Lettre ouverte au Premier ministre de Nassurdine Haidari, ex-élu PS de Marseille et délégué du Conseil représentatif des associations noires de France (CRAN). Né à Marseille en 1978 Nassurdine il est l’ancien Imam des trois mosquées du centre ville
Lorsque le petit Mamadou noir aux yeux noirs s’est forgé l’incurable conviction qu’il n’aura jamais le même destin que le petit Soren, blond aux yeux bleus, c’est la République qui renonce. C’est cette Républiquelà qui nous tue.
Lorsque la séparation sera définitivement consommée, et nous en sommes tout près, il n’y aura plus une France mais deux France. Ces deux France se regarderont en chien de faïence dans l’impossibilité de se comprendre et dans l’incapacité de vivre ensemble.
C’est vrai, en France comme aux Comores il n’y a pas d’unité comorienne. C’est une chose que notre génération devra construire. Nous devons construire l’unité nationale. C’est quelque chose que nous ne connaissons pas. Le sentiment d’appartenance ne dépasse pas pour certains le village. Par exemple à Marseille nous devons avoir des relations plus qu’intimes avec nos frères Anjouanais, nos frères Mohéliens et nos frères Mahorais. (COM-COMORES MASIWA 4 20 03 2013)
Monsieur le Premier ministre,
Le mardi 20 janvier 2014, lors de vos vœux à la presse, vous avez courageusement donné un nom à cette logique de séparation qui frappe des millions de nos concitoyens, cette bombe à fragmentation sociale, économique et ethnique qui a ravagé plus de trois générations. Des vies brisées qui ont cherché cette République qui protège, cette République qui éduque, cette République qui affranchit les hommes et les femmes de leurs conditions élémentaires. Mais force est de constater que ce qu’ils ont trouvé ne ressemblait en rien aux valeurs que nous défendons. […]
Ces hommes et ces femmes ont été durement confrontés au chômage de masse (en moyenne deux à trois fois plus concentré dans les quartiers populaires), aux inégalités scolaires, aux conditions de logement indécentes, à relégation sociale, à la marginalisation économique, à la normalisation de la parole raciste en politique comme dans les médias, à l’instrumentalisation de l’Islam, à la stigmatisation de l’immigration, ou encore au mépris le plus brutal qui les accusaient sournoisement d’être responsables de presque tous les maux de la société. Une société spectacle qui provoquait en nous une immense colère.
Cette rage grandissante s’était transformée en 2005 en émeutes. […]

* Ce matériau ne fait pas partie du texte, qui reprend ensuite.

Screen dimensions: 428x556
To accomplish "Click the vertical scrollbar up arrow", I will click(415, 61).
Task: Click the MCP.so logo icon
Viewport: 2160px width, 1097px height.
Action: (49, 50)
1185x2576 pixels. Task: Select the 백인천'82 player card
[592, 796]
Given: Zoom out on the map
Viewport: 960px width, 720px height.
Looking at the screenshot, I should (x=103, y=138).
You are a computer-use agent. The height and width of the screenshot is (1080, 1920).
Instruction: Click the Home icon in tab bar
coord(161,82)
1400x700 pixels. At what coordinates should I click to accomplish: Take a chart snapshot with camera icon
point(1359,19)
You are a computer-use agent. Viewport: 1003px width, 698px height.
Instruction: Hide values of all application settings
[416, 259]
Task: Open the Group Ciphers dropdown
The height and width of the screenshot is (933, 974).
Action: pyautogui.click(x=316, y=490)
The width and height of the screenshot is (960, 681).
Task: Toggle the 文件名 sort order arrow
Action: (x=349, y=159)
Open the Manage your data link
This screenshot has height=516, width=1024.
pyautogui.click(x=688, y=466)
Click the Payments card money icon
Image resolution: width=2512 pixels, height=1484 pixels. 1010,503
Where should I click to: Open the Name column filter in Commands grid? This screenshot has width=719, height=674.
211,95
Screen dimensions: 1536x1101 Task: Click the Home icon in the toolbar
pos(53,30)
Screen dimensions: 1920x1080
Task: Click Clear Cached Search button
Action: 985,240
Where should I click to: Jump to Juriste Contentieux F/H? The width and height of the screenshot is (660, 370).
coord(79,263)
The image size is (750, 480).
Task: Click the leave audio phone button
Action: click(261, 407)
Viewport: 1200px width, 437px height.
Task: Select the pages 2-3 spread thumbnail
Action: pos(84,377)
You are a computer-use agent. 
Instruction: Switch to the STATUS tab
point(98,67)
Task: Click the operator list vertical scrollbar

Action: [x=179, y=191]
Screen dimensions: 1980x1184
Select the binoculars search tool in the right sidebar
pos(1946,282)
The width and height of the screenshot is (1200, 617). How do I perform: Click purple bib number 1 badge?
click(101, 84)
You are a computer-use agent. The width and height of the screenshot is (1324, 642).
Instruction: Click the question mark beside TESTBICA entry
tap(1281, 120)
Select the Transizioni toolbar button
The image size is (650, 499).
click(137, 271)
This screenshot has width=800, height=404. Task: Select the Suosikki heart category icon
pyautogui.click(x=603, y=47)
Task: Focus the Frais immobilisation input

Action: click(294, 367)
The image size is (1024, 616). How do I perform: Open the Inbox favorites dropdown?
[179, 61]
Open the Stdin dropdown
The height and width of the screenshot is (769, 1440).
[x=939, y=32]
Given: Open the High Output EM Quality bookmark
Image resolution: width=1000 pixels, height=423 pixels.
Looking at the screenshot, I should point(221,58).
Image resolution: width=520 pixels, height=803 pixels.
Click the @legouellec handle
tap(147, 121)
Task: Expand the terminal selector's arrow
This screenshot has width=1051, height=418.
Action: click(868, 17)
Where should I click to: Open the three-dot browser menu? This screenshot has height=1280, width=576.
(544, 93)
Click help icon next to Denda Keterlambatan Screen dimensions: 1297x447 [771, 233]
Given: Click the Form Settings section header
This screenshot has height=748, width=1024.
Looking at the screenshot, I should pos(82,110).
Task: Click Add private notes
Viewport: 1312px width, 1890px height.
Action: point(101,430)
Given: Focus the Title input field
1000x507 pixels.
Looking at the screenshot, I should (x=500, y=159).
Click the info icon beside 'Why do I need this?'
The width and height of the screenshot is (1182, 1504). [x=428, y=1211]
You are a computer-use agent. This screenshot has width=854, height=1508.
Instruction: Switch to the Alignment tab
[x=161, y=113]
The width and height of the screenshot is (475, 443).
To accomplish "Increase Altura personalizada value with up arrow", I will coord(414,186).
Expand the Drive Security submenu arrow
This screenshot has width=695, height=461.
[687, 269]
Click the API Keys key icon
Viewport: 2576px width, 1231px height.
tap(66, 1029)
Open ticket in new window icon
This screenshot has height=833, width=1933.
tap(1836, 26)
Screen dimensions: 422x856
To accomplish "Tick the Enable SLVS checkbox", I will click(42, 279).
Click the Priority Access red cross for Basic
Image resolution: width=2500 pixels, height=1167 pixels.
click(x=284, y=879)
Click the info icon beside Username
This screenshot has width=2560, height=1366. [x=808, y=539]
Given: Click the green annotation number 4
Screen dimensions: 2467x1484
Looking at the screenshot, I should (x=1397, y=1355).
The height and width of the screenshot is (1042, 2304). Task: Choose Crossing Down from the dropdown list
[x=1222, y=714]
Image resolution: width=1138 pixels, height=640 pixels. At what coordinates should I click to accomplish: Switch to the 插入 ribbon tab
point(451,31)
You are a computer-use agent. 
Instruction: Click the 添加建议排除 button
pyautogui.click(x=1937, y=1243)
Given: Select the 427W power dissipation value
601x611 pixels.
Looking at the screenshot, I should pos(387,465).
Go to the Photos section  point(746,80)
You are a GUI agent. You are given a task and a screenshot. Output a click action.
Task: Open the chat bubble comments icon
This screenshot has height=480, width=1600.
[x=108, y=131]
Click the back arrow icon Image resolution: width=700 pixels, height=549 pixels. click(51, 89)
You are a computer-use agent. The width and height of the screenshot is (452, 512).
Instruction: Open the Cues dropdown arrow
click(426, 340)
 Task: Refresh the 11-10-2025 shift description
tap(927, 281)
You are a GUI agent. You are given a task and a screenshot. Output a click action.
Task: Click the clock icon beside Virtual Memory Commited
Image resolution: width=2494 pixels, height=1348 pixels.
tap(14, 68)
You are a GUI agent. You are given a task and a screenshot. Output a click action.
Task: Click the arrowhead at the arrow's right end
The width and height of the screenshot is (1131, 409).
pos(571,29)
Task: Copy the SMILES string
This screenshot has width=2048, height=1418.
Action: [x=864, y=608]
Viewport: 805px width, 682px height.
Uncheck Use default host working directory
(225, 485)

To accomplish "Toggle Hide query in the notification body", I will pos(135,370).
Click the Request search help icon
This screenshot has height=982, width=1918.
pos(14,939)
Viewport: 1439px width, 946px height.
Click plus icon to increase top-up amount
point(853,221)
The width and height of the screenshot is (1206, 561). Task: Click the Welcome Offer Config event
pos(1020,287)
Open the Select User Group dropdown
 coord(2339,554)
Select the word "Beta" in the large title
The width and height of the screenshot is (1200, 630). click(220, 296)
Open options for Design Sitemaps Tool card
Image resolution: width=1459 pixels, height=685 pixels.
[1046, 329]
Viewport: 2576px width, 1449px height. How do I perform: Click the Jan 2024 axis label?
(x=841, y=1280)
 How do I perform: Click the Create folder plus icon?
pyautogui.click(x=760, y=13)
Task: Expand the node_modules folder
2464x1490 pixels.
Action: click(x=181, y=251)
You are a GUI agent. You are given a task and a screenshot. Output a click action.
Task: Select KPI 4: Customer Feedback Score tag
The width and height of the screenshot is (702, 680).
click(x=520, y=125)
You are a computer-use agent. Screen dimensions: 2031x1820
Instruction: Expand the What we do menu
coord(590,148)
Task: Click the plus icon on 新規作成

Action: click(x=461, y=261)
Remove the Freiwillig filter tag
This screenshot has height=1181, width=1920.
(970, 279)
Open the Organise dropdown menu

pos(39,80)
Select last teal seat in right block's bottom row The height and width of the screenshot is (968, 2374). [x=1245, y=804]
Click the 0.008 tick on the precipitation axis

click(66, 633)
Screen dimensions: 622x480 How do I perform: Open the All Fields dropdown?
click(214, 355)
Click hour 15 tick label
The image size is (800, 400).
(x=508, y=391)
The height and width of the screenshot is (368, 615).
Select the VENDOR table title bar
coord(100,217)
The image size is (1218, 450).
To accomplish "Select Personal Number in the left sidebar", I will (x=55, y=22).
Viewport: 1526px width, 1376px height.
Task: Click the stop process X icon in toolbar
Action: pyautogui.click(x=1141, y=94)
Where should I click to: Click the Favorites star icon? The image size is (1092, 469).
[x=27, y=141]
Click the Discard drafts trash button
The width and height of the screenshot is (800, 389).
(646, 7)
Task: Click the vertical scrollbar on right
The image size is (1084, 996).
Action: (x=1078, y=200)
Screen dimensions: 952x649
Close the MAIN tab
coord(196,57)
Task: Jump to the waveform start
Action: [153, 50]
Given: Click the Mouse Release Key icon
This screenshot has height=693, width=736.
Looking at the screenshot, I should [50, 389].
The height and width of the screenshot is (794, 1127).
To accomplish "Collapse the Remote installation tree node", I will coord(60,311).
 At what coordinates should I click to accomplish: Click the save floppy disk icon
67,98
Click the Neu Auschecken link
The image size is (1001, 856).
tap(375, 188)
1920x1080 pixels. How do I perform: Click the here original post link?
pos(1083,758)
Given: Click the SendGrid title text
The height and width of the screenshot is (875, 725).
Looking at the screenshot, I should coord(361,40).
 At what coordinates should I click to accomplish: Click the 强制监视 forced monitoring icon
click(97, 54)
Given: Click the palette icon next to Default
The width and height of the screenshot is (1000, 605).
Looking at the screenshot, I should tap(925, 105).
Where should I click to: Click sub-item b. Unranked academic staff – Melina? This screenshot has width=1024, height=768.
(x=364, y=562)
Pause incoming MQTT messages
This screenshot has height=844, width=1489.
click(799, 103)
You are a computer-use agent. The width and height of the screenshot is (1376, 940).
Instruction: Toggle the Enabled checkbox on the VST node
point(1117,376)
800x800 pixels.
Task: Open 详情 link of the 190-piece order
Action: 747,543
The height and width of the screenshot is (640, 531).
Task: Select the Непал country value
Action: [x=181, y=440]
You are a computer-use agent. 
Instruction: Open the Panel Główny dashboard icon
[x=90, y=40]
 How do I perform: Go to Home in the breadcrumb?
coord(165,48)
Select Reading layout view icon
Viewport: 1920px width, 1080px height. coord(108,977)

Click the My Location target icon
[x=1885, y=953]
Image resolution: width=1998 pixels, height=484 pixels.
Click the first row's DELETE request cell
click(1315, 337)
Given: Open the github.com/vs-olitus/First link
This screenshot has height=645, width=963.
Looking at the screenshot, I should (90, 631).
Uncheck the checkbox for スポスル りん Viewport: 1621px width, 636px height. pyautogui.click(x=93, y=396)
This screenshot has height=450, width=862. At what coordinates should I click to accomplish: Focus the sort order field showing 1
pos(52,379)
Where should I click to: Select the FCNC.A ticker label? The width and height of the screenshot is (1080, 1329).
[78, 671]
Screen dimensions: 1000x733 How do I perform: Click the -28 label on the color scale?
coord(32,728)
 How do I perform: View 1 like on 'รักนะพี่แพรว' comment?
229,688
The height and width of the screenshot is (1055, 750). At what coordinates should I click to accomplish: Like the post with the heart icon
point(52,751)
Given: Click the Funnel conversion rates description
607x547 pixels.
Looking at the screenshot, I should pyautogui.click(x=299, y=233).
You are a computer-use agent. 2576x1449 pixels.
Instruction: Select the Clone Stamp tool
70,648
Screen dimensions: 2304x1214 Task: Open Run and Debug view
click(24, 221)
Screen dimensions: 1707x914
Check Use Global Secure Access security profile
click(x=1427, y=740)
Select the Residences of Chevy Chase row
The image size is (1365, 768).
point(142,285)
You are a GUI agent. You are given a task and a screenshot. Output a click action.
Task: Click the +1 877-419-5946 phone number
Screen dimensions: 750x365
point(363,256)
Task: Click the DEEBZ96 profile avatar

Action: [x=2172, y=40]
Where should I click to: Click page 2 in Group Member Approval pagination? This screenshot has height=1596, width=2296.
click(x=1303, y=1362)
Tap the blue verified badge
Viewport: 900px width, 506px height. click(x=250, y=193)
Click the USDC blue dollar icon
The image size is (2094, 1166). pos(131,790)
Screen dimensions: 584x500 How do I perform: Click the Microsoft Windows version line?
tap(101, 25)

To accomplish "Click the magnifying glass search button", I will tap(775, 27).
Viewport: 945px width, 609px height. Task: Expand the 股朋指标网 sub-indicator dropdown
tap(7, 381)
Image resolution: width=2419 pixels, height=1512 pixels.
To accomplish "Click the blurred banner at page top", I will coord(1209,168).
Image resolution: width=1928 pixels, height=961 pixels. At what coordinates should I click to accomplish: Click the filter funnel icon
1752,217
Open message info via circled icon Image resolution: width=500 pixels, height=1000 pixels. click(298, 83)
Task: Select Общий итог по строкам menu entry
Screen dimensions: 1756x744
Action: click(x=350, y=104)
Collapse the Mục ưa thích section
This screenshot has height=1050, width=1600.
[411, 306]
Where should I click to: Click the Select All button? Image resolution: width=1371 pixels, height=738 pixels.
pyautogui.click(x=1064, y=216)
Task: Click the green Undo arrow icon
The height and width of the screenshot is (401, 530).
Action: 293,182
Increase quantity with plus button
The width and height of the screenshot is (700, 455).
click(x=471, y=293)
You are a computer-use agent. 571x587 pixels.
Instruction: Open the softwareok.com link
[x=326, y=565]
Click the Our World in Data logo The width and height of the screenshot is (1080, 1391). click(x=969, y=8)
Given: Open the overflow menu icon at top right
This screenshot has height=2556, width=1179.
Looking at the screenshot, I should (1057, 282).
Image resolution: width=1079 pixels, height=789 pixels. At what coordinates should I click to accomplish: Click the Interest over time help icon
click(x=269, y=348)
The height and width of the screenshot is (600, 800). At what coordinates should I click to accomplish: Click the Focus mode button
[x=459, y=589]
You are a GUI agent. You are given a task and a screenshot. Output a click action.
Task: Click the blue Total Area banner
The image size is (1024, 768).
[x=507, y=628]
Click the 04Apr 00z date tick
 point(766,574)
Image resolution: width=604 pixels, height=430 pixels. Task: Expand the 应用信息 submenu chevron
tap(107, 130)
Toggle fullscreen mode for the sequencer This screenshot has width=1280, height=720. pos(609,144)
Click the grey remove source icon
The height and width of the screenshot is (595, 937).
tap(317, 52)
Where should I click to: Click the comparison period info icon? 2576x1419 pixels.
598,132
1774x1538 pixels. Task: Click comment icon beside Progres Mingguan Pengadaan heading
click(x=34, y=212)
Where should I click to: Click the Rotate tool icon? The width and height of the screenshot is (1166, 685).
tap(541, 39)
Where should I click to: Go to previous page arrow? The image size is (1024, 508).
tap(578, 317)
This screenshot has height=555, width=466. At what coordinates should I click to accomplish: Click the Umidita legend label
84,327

Lorsque des personnes sont assignées à résidence, parce que Noirs ou Arabes, dans des quartiers-ghettos, c’est la liberté qui renonce et s’en va. Lorsque nos écoles deviennent des mouroirs éducatifs, où même les miraculés du système sont relégués dans les caves de la société, au « chomdu », sans emploi ou occupant des postes qui ne correspondent en rien à leur niveau de qualification, c’est l’égalité qui renonce et s’en va.
Lorsque les petits vendeurs de « shit », en bas des tours, ont plus de prégnance économique que les entreprises, qui ne regardent plus nos jeunes, c’est la fraternité qui renonce et s’en va. […]
Lorsque la drogue et les armes détruisent nos enfants, alimentent les conflits de voisinage, imposent aux familles de se claquemurer chez elles, délimitent des territoires, organisent une économie parallèle, accompagnent l’insertion sociale des plus jeunes, et obligent les habitants jugés trop encombrants à quitter leurs lieux de résidence, c’est la sécurité qui renonce et s’en va.